LISBOA
Devemos a Platão uma das mais vetustas definições do amor. Acontece no seu “Banquete”, pela boca de Aristófanes. Houve um tempo em que os seres humanos eram perfeitamente esféricos. Mas Zeus decidiu cortar-nos ao meio para punir a nossa soberba.
A partir desse momento doloroso, a vida dos mortais passou a ser uma busca incessante pela outra metade que nos falta.
O mito entrou na corrente sanguínea do amor romântico. Mas existem duas formas de olhar para essa história, com consequências igualmente distintas.
A primeira é imaginar que a parte que nos falta é um prolongamento de nós próprios. Todos conhecemos versões eruditas ou populares em que ele, ou ela, procura o seu par ideal.
Corrijo. Todos nós, em algum momento, imitamos esses personagens de romance ou cinefilia, procurando no outro a confirmação do que somos.
Confesso que a ideia nunca me entusiasmou. Uma extensão de mim próprio nos meus gostos e desgostos? Dispenso. Quem deseja apenas o reflexo das suas excelsas personalidades deveria poupar-se ao trabalho e casar consigo próprio.
Não brinco. Na Europa, e sobretudo na Ásia, esses casos de “sologamia” têm crescido nos últimos anos. Com cerimônia a rigor: a pessoa jura amar-se até ao fim da vida e, presumivelmente, se beija ao espelho.
Mas existe outra forma de olhar para a história platônica. A metade que nos falta não é mais do mesmo; é diferente do mesmo, e essa diferença basta. Essa diferença nos salva do tédio da repetição.
Anos atrás, quando assistia a essa obra prodigiosa de Lawrence Kasdan que é “O Turista Acidental”, encontrei na voz de Macon (leia-se: na belíssima voz de William Hurt) a observação mais sábia sobre o assunto. O importante talvez não seja apenas o quanto amamos alguém, dizia ele. Importante é também a pessoa que somos quando estamos junto da pessoa que amamos.
Demorei a entender essa sutil diferença. Mas mesmo uma cabeça dura como a minha acaba por ceder com as pancadas da vida. Gosto da pessoa que sou quando estou junto da pessoa que amo. Porquê?
Um dia perguntaram a Evelyn Waugh como era possível ele ser católico e, ao mesmo tempo, uma pessoa absolutamente intratável. O escritor respondeu que, se não fosse seu catolicismo, ele dificilmente seria um ser humano.
Faço minhas as palavras dele. A mulher que eu amo é a minha igreja. Ela me recebe como pecador e me absolve na mesma medida. Não me torna apenas melhor. Torna-me um ser humano apresentável.

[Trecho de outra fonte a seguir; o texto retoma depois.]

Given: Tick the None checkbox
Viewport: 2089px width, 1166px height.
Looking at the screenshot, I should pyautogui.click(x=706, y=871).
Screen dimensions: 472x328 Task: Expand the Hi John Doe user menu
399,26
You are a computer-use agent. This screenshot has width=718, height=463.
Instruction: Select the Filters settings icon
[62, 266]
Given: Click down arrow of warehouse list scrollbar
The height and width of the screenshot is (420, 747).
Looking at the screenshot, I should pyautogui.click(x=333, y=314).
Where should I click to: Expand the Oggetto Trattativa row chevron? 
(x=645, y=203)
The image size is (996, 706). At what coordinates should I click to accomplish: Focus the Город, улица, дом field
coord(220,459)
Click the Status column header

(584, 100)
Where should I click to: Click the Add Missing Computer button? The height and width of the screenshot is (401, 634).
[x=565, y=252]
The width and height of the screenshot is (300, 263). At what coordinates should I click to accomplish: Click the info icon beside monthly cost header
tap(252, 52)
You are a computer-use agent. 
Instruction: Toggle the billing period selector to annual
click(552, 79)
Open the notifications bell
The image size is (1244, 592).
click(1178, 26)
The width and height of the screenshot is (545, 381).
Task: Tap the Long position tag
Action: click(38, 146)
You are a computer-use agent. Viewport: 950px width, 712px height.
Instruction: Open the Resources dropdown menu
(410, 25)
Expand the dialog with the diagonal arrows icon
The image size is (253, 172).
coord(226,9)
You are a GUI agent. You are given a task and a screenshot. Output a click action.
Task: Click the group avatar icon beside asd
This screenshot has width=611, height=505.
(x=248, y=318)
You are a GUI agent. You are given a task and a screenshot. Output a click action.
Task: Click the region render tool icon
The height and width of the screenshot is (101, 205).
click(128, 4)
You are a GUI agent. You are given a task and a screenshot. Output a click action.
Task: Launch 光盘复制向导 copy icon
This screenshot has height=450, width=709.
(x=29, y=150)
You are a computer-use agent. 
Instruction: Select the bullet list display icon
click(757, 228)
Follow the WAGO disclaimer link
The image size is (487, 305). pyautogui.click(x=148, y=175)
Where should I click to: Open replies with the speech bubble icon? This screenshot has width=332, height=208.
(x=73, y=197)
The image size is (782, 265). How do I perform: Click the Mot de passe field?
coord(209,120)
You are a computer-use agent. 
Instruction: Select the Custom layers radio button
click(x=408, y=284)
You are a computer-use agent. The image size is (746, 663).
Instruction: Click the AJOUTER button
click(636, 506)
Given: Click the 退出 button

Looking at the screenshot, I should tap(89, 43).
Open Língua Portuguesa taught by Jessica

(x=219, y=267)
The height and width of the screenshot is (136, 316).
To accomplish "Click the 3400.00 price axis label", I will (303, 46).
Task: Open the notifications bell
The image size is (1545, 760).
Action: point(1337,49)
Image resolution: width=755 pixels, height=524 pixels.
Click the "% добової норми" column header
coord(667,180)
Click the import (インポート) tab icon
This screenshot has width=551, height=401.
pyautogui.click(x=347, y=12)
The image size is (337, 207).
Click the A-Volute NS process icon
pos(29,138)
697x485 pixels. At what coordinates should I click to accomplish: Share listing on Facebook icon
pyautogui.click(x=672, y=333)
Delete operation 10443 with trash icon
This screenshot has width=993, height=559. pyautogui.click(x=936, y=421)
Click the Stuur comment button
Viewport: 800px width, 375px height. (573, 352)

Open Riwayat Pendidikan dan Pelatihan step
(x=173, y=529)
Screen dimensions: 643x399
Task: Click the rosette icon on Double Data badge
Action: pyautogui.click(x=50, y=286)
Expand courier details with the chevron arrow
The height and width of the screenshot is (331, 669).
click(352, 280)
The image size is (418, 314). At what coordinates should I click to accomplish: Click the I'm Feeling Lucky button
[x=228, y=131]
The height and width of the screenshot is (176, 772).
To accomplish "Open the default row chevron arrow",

Claro que, oito anos atrás, eu não sabia disso. Nem podia. Foi na virada do ano, quando a vi pela primeira vez, que o pensamento diabólico se insinuou: avança e estarás perdido.
Alguém dizia que o amor não é para covardes, e eu era um covarde. Como são os homens, quase todos, para quem conquistar várias mulheres é sempre mais fácil e mais seguro do que conquistar a mesma mulher várias vezes.
Mas não era possível ser covarde naquele momento com alguém que prometia inundar de verão quem vivia no conforto ilusório da frieza outonal. Dizemos que não queremos luz, tanta luz, porque tememos a claridade. Mas a verdade é que só pensamos naquela luz, em mais luz, como Goethe no seu leito derradeiro.
Então o verão chega e afasta cada sombra do passado que ficou pendurada nos velhos cabides da memória. Tudo nos parece risível agora porque aprendemos a rir melhor. É um riso de perdão, não de despeito. É um riso de nós, para nós, sem máscaras de qualquer espécie.
Todas as máscaras caíram entretanto e ficaram apenas as palavras essenciais. Amantes. Cúmplices. Amigos. Pais.
Avança e estarás perdido? Eu avancei para me perder. E para me encontrar diferente do outro lado.
Hoje, último dia de 2018, estou sentado à mesa, cultivando a única paixão rival e tolerada: a escrita. Bato essas linhas nas primeiras horas da manhã, pateticamente em cuecas, enquanto o terno aguarda pelos meus talentos com o ferro de passar.
Por isso apressa-te, rapaz, coloca um ponto final nesse texto sentimental e ridículo, e sai de casa porque já estás atrasado. Onde já se viu tamanha deselegância?
É o noivo que espera pela noiva, e não o contrário.